Selected text:
Often considered the top Japanese director since the late Akira Kurosawa, Imamura was a pioneer of the country's New Wave movement, moving away from classical temes to focus on prostitutes, ex-convicts and other characters from the underground.

"He died at a hospital where he had been treated for about a month since he fell ill," said Mitsuo Hirakawa, chief secretary of the Japan Academy of Moving Images, which Imamura founded in 1975.

"Imamura seemed healthy and cheerful when he attended a party with our faculty last March," he said, adding that he did not know of any plan by the director to shoot a new film.

The cause of death was liver cancer, for which he underwent surgery in June last year, Imamura Studio said.

Imamura won the Palme d'Or at Cannes in 1983 for the "The Ballad of Narayama," a tale of a man who follows village tradition to let his mother die on a mountain top.

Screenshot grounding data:
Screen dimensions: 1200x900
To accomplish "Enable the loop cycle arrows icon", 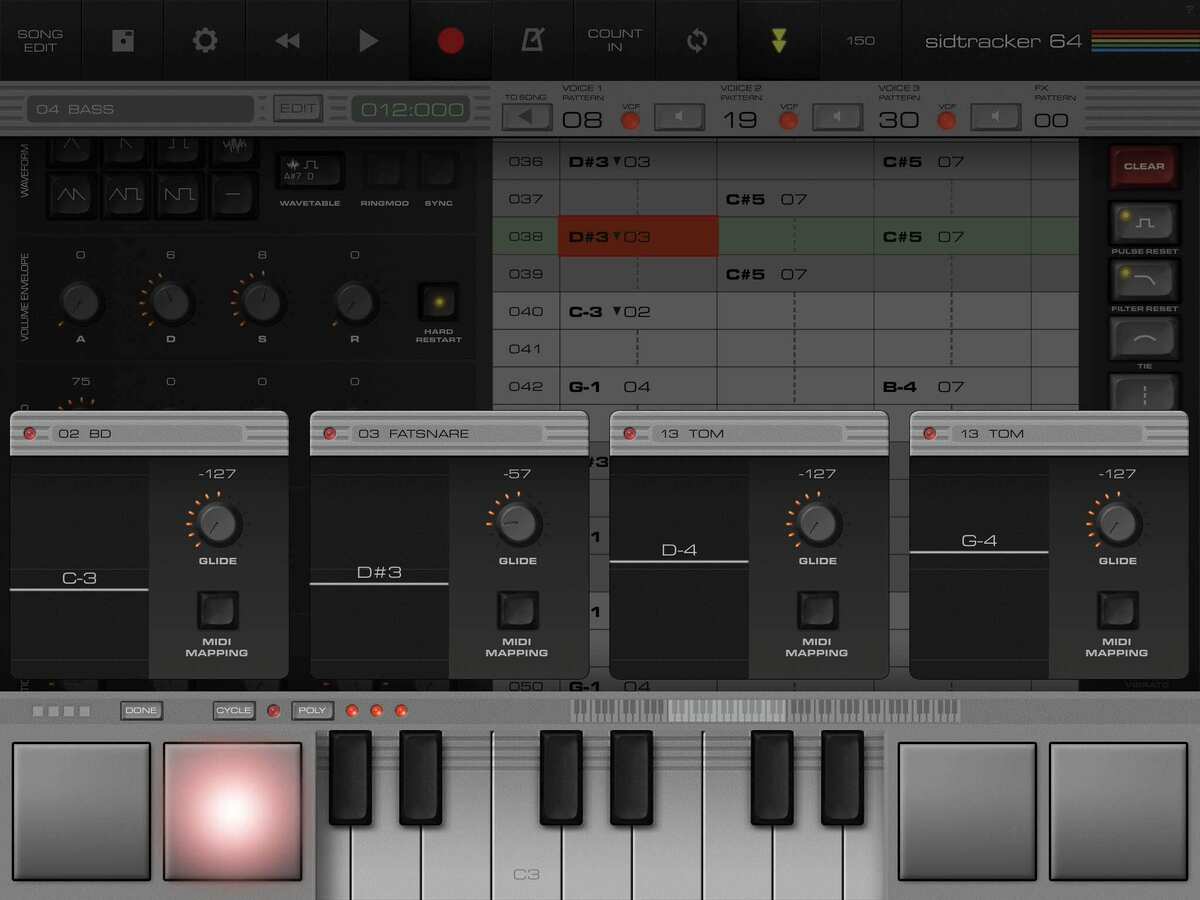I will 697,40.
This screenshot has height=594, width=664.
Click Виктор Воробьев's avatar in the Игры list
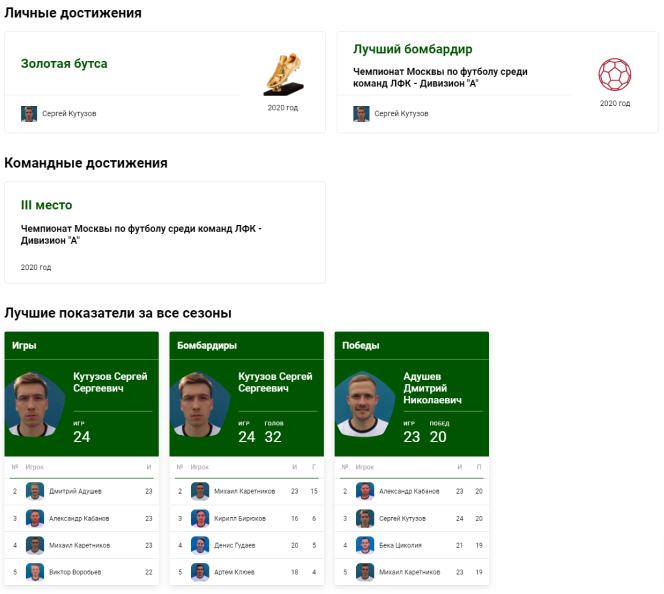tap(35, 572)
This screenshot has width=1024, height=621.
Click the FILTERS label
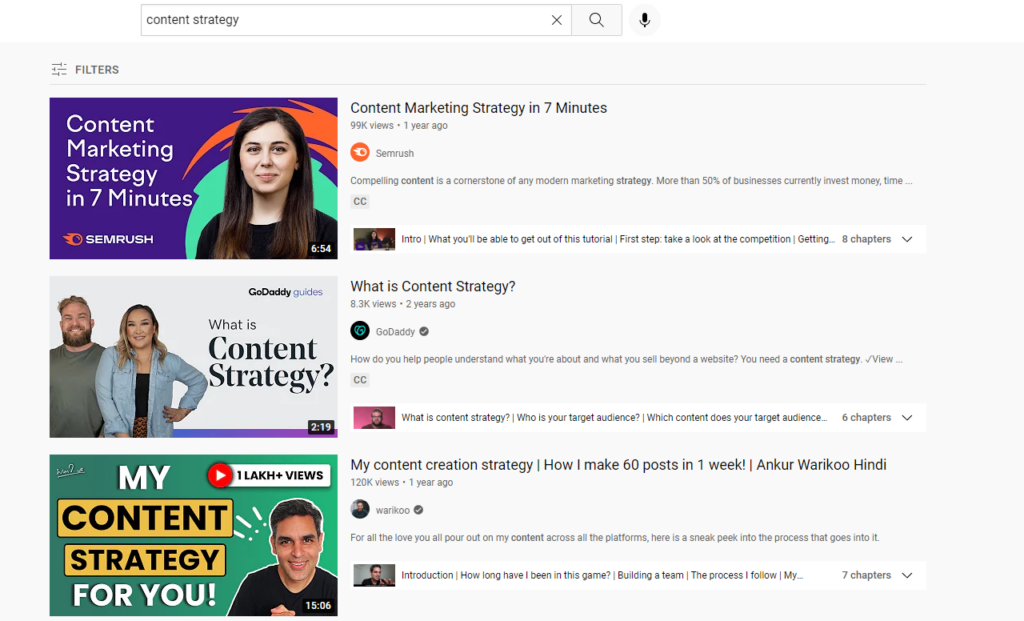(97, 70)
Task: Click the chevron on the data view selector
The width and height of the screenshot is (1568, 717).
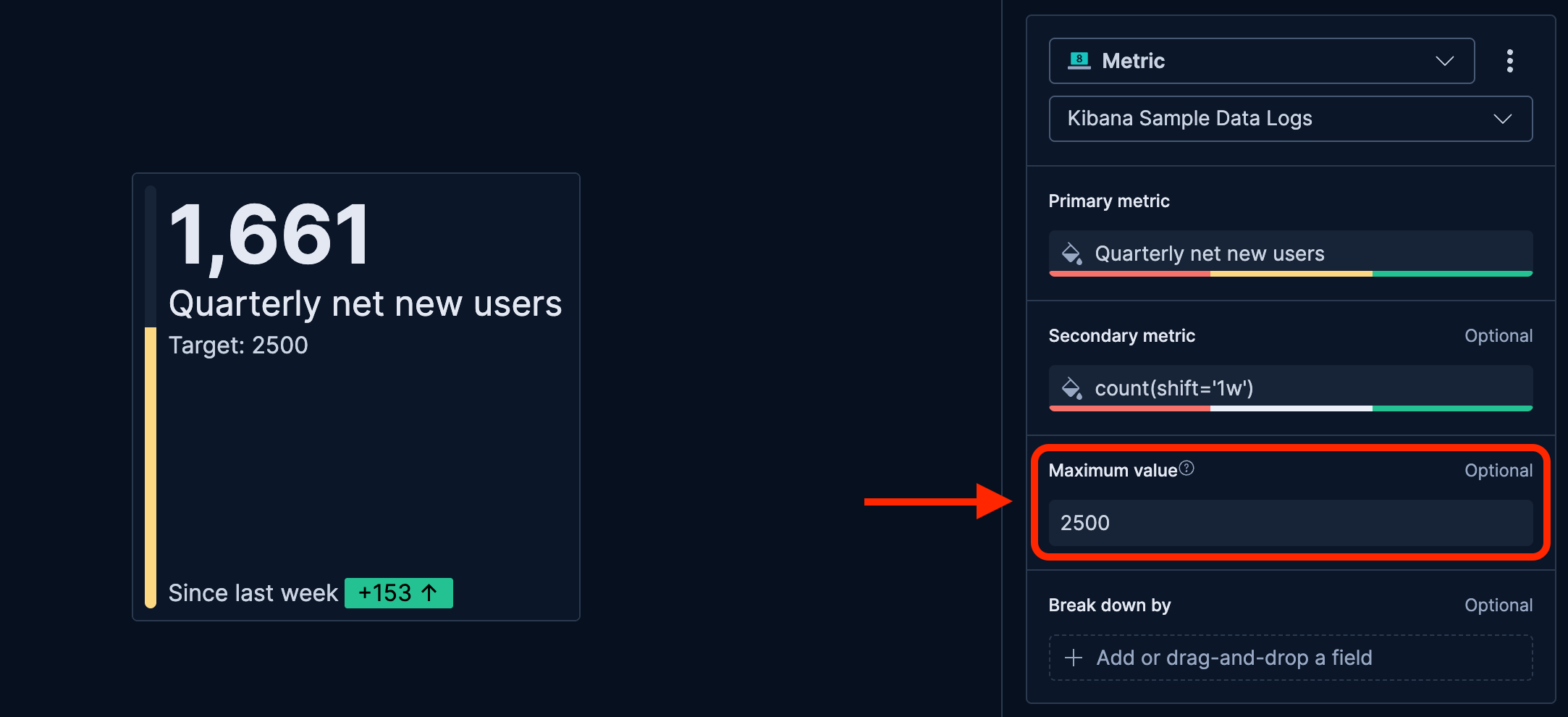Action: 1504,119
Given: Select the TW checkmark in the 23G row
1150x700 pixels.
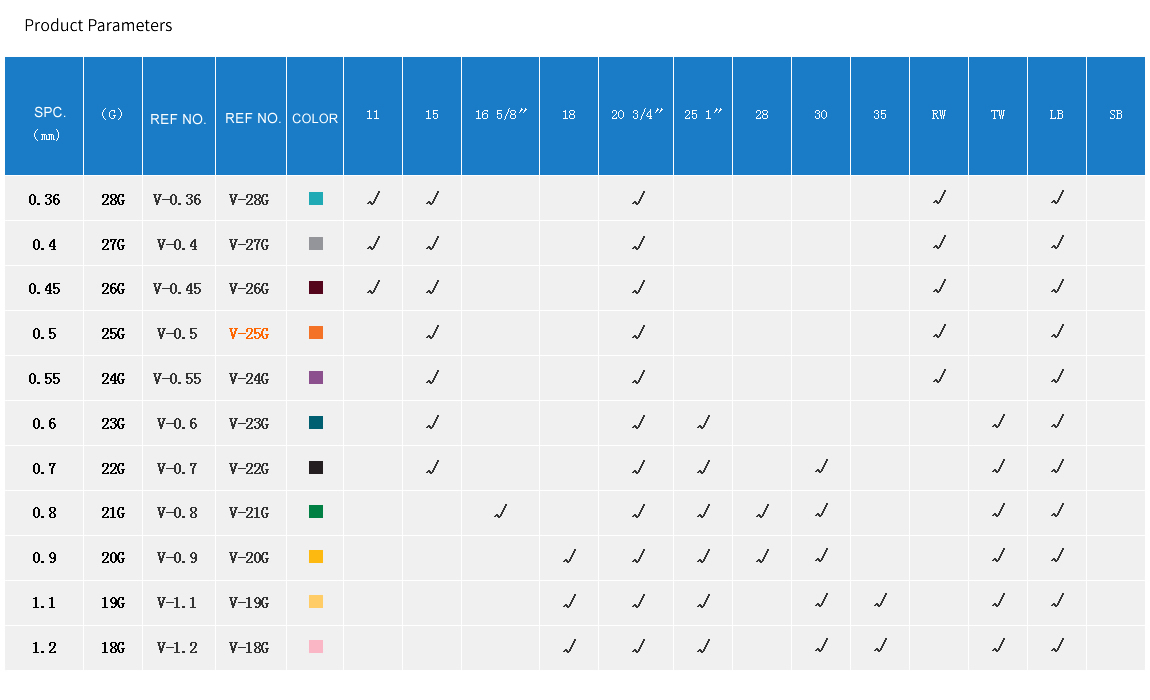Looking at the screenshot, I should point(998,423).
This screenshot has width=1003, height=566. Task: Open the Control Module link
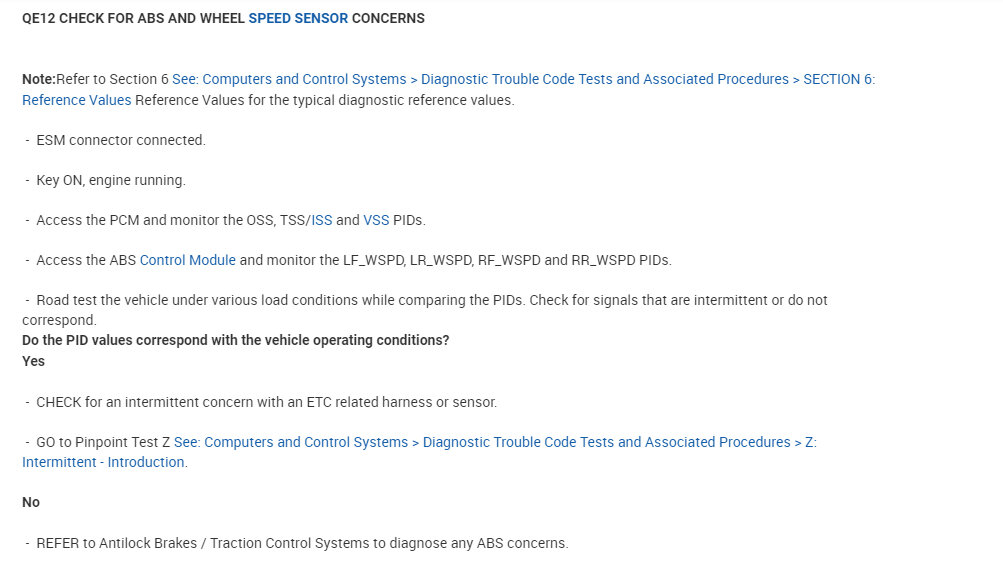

Directions:
(a) Rewrite the paragraph of the Imamura article that begins "He died at a hospital" in one shorter sentence, keeping its main facts.
(b) Extend the Imamura article with a few more paragraphs that pick up right after its last sentence.
The data plays no part in this work.

Answers for each item:
(a) According to Mitsuo Hirakawa, chief secretary of the Japan Academy of Moving Images that Imamura founded in 1975, Imamura died in a hospital where he had been treated for about a month after falling ill.

(b)
He won the award again in 1997 for "The Eel," about a man who was imprisoned for murdering his wife and meets another woman as he tries to start a new quiet life in a village. He also directed the 1989 film "Black Rain" depicting the aftermath of the world's first atomic bombing in Hiroshima.

Born in 1926 in Tokyo to a doctor father, Imamura entered a technical school to escape being drafted into the imperial army during its conquest of Asia. He went to study Western literature at prestigious Waseda University.